- Latihan A: Salin ulang tanpa perubahan seluruh bagian bacaan tentang bunuh diri di Korea Selatan, dari "Sedemikian tinggi angka" terus ke bawah hingga "kasus bunuh diri!".
- Latihan B: Menurut bacaan tentang bunuh diri di Korea Selatan, berapa kasus bunuh diri yang tercatat di negara itu pada 2012?
- Latihan C: Teruskan bacaan tentang bunuh diri di Korea Selatan, mulai sesudah kalimat terakhir yang ditampilkan.

- Bacaan:
/---
SIAPA sangka tinggal di negara-negara maju membuat penduduknya bebas dari stres dan depresi yang mendalam. Sebagai contoh Korea Selatan (Korsel) yang dijuluki sebagai Negara ‘Macan Asia’ bersama Jepang, penduduknya banyak yang melakukan bunuh diri.
Sedemikian tinggi angka bunuh diri warga Korsel, The Korean Times mencatat, bunuh diri merupakan penyebab kematian nomor empat di Korsel. Data World Economic Forum juga menyebutkan bahwa Korea Selatan merupakan negara anggota APEC, yang penduduknya paling banyak bunuh diri. Pada 2012, tercatat tidak kurang 15.000 kasus bunuh diri. Artinya, setiap hari ditemukan 30-40 kasus bunuh diri!
Mengutip Halallifestyle, pelaku bunuh diri di Korea Selatan umumnya berusia muda berusia 10-30 tahun, bahkan dari kalangan selebritis. Dalam beberapa kasus ada pula pelaku bunuh diri yang berusia di atas 60 tahun. Tidak heran jika Korea Selatan kini mendapat julukan baru sebagai ‘Ibukota Bunuh Diri Internasional.’
Sebagai negara dengan tingkat ekonomi maju ke-13 di dunia, warga Korea selayaknya bisa hidup tenang dan sejahtera. Ternyata tidak demikian. Kajian yang dilakukan WHO pada 2002 menunjukkan kasus bunuh diri di Asia biasanya dilakukan oleh mereka yang hidup miskin.
Berdasarkan kajian yang dilakukan Barkeley menunjukkan semakin tinggi tingkat sosial orang Korsel, semakin besar pula kecenderungan untuk bunuh diri. Itu sebabnya, kasus bunuh diri banyak ditemukan di kalangan selebritas yang terkenal, anak muda yang sukses berkarir, dan orang-orang dengan jabatan penting. Bunuh diri juga ditemukan di kalangan pelajar dan orang lanjut usia yang kesepian.
\---
- Bahan yang Disediakan:
/---
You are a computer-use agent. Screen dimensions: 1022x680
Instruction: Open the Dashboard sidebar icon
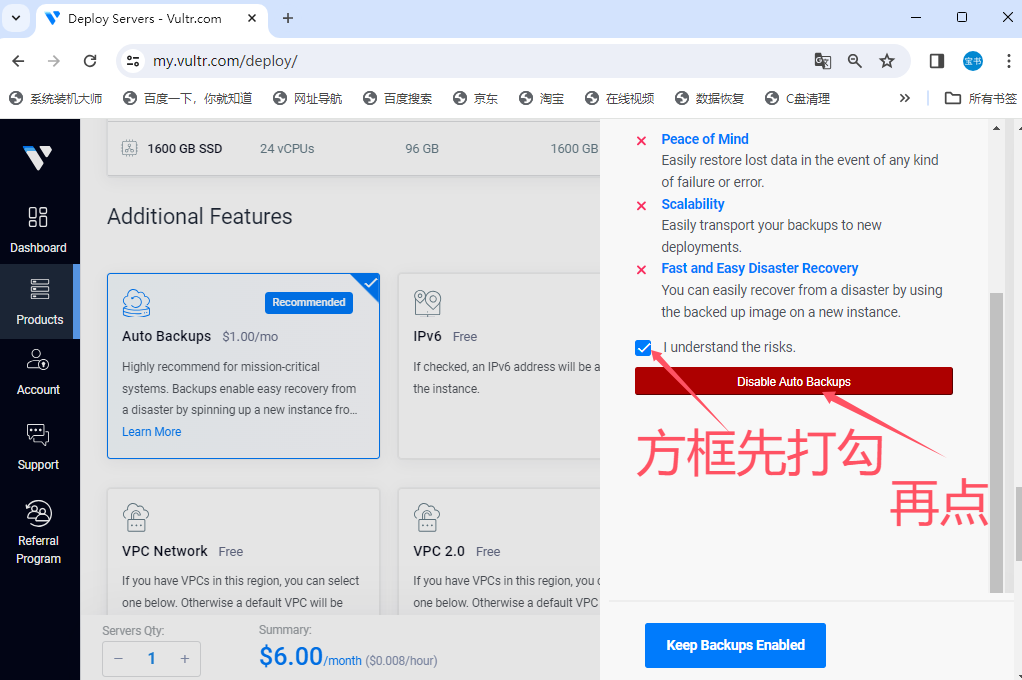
\---
- Jawaban Latihan A:
Sedemikian tinggi angka bunuh diri warga Korsel, The Korean Times mencatat, bunuh diri merupakan penyebab kematian nomor empat di Korsel. Data World Economic Forum juga menyebutkan bahwa Korea Selatan merupakan negara anggota APEC, yang penduduknya paling banyak bunuh diri. Pada 2012, tercatat tidak kurang 15.000 kasus bunuh diri. Artinya, setiap hari ditemukan 30-40 kasus bunuh diri!

- Jawaban Latihan B: Tidak kurang dari 15.000 kasus.

- Jawaban Latihan C:
Menurut Hwang San-Min, psikolog di Universitas Yonsei, Seoul, kecenderungan bunuh diri di kalangan orang-orang terkenal yang masih muda umumnya karena tekanan karir dan popularitas.
“Bagi pesohor Korsel, menjadi figur publik itu artinya Anda harus selalu tampil hebat, cemerlang, dan dipuja-puji,” kata Hwang San-Min.
Hal tersebut juga didukung oleh sistem manajemen yang menjadikan artis yang dinaunginya layaknya ‘robot’ yang tidak punya perasaan. Ini pula yang membuat sebagian boyband K-Pop hengkang dan membentuk agensi sendiri karena merasa lebih merdeka.
Selain itu, penggemar Korea termasuk kalangan “die-hard” di dunia. Artinya, mereka akan melakukan apa pun demi memuja idola mereka. Inilah yang membuat para bintang hidup dalam tekanan. “Mereka tidak boleh merasa lelah, tertekan, kesepian, marah, jenuh di depan publik,” tambah Hwang San-Min.
Repotnya, filosofi hidup warga Korea tidak mengenal istilah curhat, sebagaimana umumnya di Indonesia dan negara timur lainnya. Di Amerika dan Eropa, artis yang sudah terkenal umumnya memiliki penasehat yang bisa menjadi tempat berbagi. Hal ini tidak ditemui di Korea Selatan. Orang Korea dipaksa oleh keadaan dan budaya untuk menyimpan sendiri masalahnya. Bagi mereka, adalah hal yang memalukan jika orang lain tahu penderitaan yang ditanggung.
Tingginya angka bunuh diri membuat pemerintah Korsel mencari berbagai cara untuk mencegahnya. Mulai dari menempatkan ratusan bahkan ribuan pengawas untuk mencegah bunuh diri di sejumlah lokasi yang dikenal sebagai tempat bunuh diri yang paling disukai. Mereka bertugas membujuk para pelaku untuk mengurungkan niat dan menjelaskan betapa berharganya nyawa manusia.
Para petugas ini bekerja di Jembatan Hannam yang menjadi lokasi bunuh diri favorit orang Korea. Dari 2009 hingga 2011, tercatat 485 kasus bunuh diri. Itu artinya setiap hari ada tiga orang yang melompat dari jembatan.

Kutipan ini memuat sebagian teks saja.